-- DATA PROVIDED follows --
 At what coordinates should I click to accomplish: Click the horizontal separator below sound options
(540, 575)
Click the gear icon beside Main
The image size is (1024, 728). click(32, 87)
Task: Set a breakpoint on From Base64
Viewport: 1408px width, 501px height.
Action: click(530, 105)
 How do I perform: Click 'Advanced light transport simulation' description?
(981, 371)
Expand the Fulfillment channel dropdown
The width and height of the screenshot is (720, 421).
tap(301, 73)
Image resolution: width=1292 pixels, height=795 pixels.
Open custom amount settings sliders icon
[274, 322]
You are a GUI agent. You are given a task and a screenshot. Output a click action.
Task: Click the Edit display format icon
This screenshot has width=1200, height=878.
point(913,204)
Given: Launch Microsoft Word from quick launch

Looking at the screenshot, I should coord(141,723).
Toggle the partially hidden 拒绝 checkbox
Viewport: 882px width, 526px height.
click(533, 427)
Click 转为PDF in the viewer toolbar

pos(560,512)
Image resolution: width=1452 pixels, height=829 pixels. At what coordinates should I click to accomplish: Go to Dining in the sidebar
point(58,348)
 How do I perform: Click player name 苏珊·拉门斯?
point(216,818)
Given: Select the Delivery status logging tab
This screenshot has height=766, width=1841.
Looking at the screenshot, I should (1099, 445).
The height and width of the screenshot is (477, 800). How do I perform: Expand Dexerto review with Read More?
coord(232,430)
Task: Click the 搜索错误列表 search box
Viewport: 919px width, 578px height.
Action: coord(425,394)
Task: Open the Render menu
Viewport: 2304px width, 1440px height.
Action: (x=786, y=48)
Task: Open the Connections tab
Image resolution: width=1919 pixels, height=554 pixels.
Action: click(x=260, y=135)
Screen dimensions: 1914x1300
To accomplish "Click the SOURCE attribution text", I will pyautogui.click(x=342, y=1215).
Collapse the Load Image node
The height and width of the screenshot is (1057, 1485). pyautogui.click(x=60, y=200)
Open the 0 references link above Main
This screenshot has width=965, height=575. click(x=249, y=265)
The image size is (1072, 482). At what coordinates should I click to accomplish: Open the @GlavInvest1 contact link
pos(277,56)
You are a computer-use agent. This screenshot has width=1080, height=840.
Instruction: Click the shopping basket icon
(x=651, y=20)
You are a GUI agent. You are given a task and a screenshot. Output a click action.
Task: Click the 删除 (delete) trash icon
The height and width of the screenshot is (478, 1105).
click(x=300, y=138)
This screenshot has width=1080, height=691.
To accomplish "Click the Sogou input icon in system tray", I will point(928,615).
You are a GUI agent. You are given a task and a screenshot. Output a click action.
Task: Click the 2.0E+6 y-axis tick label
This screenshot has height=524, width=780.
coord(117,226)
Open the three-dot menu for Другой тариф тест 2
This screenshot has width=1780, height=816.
-- DATA PROVIDED concluded --
WHAT IS NEEDED —
Give back exactly the lines from the one containing "Task: Click the 2.0E+6 y-axis tick label" through the end of the listing above, with both ends included and nothing added.

ANSWER TO THE PROBLEM —
Task: Click the 2.0E+6 y-axis tick label
This screenshot has height=524, width=780.
coord(117,226)
Open the three-dot menu for Другой тариф тест 2
This screenshot has width=1780, height=816.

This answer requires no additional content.